- [Dataset]:
↓↓↓

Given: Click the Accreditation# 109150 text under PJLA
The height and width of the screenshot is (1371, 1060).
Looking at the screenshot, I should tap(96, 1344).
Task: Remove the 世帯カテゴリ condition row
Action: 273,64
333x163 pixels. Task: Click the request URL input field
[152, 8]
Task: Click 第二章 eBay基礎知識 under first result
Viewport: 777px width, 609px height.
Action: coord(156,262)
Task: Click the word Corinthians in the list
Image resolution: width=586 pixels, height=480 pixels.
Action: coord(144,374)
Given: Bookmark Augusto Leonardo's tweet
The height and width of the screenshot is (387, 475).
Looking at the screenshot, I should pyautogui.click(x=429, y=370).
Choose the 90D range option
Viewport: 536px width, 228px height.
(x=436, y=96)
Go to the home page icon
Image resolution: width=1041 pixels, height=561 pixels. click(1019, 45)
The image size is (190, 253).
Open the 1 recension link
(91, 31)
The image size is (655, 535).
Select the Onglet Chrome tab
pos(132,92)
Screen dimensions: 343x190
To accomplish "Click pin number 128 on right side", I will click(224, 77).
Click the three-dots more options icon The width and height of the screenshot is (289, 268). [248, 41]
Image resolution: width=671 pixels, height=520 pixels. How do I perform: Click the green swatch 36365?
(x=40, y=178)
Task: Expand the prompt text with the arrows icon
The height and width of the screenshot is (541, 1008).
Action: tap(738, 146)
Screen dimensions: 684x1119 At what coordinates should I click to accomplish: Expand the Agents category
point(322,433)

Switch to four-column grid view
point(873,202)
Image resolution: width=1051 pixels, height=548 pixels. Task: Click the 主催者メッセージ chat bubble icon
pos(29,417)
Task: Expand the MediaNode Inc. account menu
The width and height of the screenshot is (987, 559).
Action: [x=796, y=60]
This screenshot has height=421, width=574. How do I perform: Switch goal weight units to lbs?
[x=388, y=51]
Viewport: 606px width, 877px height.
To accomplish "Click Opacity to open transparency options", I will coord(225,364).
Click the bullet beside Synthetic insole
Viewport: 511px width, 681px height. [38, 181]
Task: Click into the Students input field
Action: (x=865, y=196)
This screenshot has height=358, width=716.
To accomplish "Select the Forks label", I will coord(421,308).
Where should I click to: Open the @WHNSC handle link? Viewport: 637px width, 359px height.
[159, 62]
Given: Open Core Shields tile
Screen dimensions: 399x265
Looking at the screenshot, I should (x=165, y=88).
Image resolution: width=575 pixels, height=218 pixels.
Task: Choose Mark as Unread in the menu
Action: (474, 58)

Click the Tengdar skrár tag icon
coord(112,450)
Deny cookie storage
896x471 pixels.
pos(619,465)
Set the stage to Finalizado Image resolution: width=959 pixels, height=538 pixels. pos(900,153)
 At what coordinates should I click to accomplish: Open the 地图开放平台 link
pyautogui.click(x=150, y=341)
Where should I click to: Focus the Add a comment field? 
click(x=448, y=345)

↑↑↑

Without leaving anything out, repeat every entry shown above.

Given: Click the Accreditation# 109150 text under PJLA
The height and width of the screenshot is (1371, 1060).
Looking at the screenshot, I should tap(96, 1344).
Task: Remove the 世帯カテゴリ condition row
Action: 273,64
333x163 pixels. Task: Click the request URL input field
[152, 8]
Task: Click 第二章 eBay基礎知識 under first result
Viewport: 777px width, 609px height.
Action: coord(156,262)
Task: Click the word Corinthians in the list
Image resolution: width=586 pixels, height=480 pixels.
Action: coord(144,374)
Given: Bookmark Augusto Leonardo's tweet
The height and width of the screenshot is (387, 475).
Looking at the screenshot, I should pyautogui.click(x=429, y=370).
Choose the 90D range option
Viewport: 536px width, 228px height.
(x=436, y=96)
Go to the home page icon
Image resolution: width=1041 pixels, height=561 pixels. click(1019, 45)
The image size is (190, 253).
Open the 1 recension link
(91, 31)
The image size is (655, 535).
Select the Onglet Chrome tab
pos(132,92)
Screen dimensions: 343x190
To accomplish "Click pin number 128 on right side", I will click(224, 77).
Click the three-dots more options icon The width and height of the screenshot is (289, 268). [248, 41]
Image resolution: width=671 pixels, height=520 pixels. How do I perform: Click the green swatch 36365?
(x=40, y=178)
Task: Expand the prompt text with the arrows icon
The height and width of the screenshot is (541, 1008).
Action: tap(738, 146)
Screen dimensions: 684x1119 At what coordinates should I click to accomplish: Expand the Agents category
point(322,433)

Switch to four-column grid view
point(873,202)
Image resolution: width=1051 pixels, height=548 pixels. Task: Click the 主催者メッセージ chat bubble icon
pos(29,417)
Task: Expand the MediaNode Inc. account menu
The width and height of the screenshot is (987, 559).
Action: [x=796, y=60]
This screenshot has height=421, width=574. How do I perform: Switch goal weight units to lbs?
[x=388, y=51]
Viewport: 606px width, 877px height.
To accomplish "Click Opacity to open transparency options", I will coord(225,364).
Click the bullet beside Synthetic insole
Viewport: 511px width, 681px height. [38, 181]
Task: Click into the Students input field
Action: (x=865, y=196)
This screenshot has height=358, width=716.
To accomplish "Select the Forks label", I will coord(421,308).
Where should I click to: Open the @WHNSC handle link? Viewport: 637px width, 359px height.
[159, 62]
Given: Open Core Shields tile
Screen dimensions: 399x265
Looking at the screenshot, I should (x=165, y=88).
Image resolution: width=575 pixels, height=218 pixels.
Task: Choose Mark as Unread in the menu
Action: (474, 58)

Click the Tengdar skrár tag icon
coord(112,450)
Deny cookie storage
896x471 pixels.
pos(619,465)
Set the stage to Finalizado Image resolution: width=959 pixels, height=538 pixels. pos(900,153)
 At what coordinates should I click to accomplish: Open the 地图开放平台 link
pyautogui.click(x=150, y=341)
Where should I click to: Focus the Add a comment field? 
click(x=448, y=345)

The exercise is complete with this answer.